There is one more thing the Jets can consider here. It is basically never done, but nothing precludes it, so perhaps it should be considered. Let’s assume that no matter what, 2018 will not end with the Jets winning a Super Bowl. That may make some of you unhappy but just stick with me here for a second. If we simply don’t care about trying to win a Super Bowl in 2018, that frees the Jets to stuff the 2018 cap with excessive cap hits for one or two select free agents, including Cousins. Let’s go back to the idea of a $150 million contract with $60 million guaranteed. One thing the Jets could consider is to forego any signing bonuses and pay the guaranteed money in base salary, stuffing the most base salary into the first year. While there is no maximum that could in theory be stuffed into the first year, in practice we wouldn’t want the contract to be too skewed. As an example, suppose the Jets paid Cousins $80 million, $60 million in guaranteed money in 2018. That’s ridiculous, I know, but it illustrates a point. With that structure Cousins would only be making an average of $17.5 million the next four years, at the very bottom of the starting quarterback pay scale. That could produce a very unmotivated Cousins down the road. It might even induce him to take his money and retire. That kind of extreme approach comes with its own risks. But what if we scaled it back to say, $50 million fully guaranteed in 2018 base salary, with the remaining four years at $25 million each, $10 million of which is guaranteed in 2019? A structure like that still gives Cousins plenty of incentive to play the next four years, while allowing the Jets an out with zero dead money as soon as 2020. In addition, while it would make signing other premium free agents more difficult in 2018, by 2019 and beyond Cousins’ deal is more affordable, allowing the Jets to be players for the top free agents and still construct a roster consistent with past Super Bowl winners under the cap. It would have the added benefit of making Cousins a bit more tradeable, with a manageable cap hit for any acquiring team, should the Jets wish to draft a new quarterback and move on at some point after 2018.
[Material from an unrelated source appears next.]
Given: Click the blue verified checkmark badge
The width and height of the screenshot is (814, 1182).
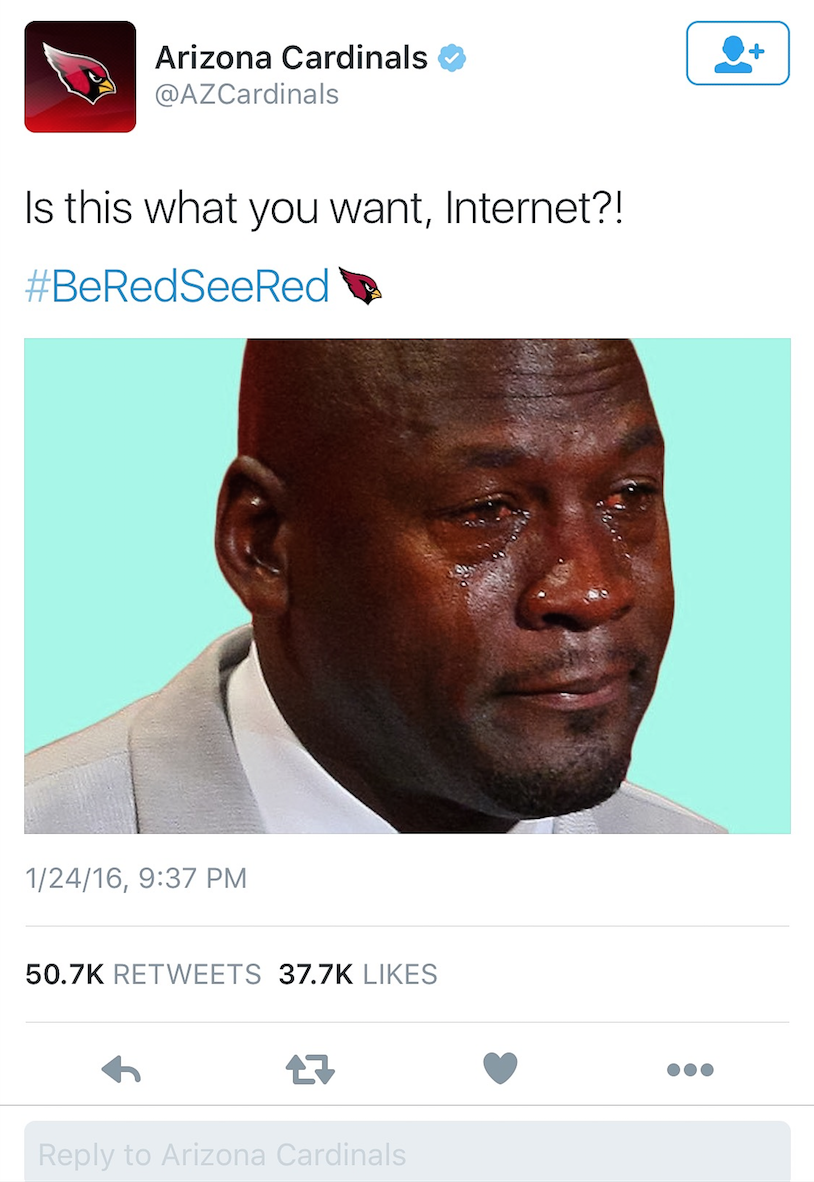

This brings us full circle to the answer to the question we first attempted to answer: can the Jets reasonably expect to be able to build a Super Bowl roster around Cousins? The answer, as sketched out above, would appear to be probably not, if by “reasonably” we mean staying within the parameters of how past Super Bowl champions have been constructed and how many expect the Cousins deal to be structured. However, if we write off 2018, and if the Jets are willing to be a little creative in structuring the deal, and/or the Jets are willing to take on the risk of a highly or fully guaranteed deal, then the prospects become brighter. If the Jets take that approach, the endlessly debated question of whether or not Cousins is elite may not matter quite so much, because the Jets may be able to build a Super Bowl roster around him.
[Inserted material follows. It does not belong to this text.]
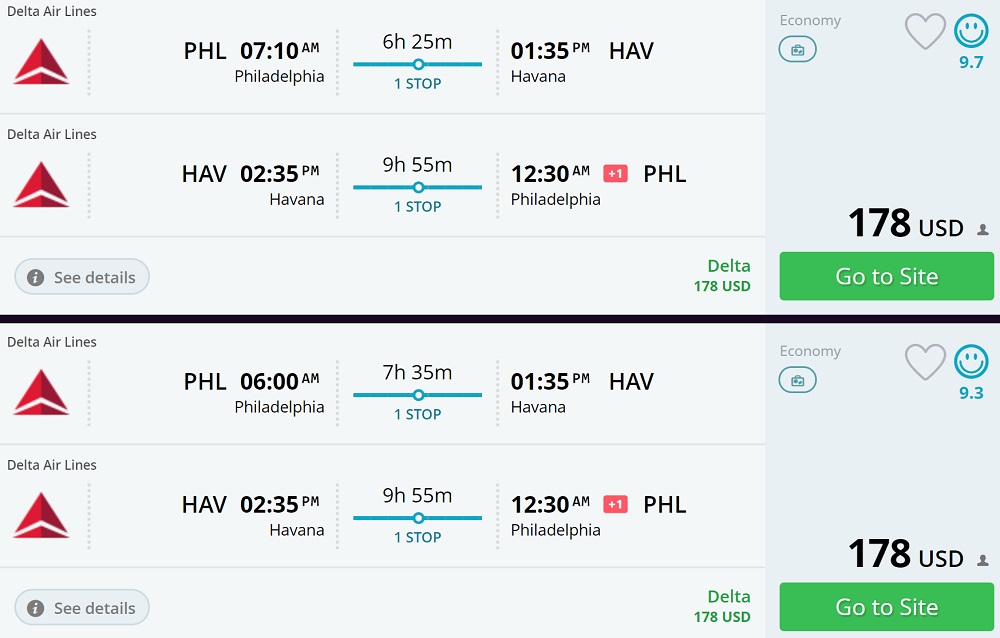Click the +1 day badge in first return flight
The image size is (1000, 638).
click(615, 174)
None of this answers the question of whether the Jets should pursue Cousins; I am only trying to address what the implications are if the Jets actually acquire Cousins. Of course, no matter what your answers to the questions presented by Cousins are, it remains for the current Jets management team to actually build a Super Bowl roster around whomever ends up being the starting quarterback. That daunting task will remain unless and until the Jets are fortunate enough to acquire the kind of quarterback that can almost by himself lift a team into Super Bowl contention.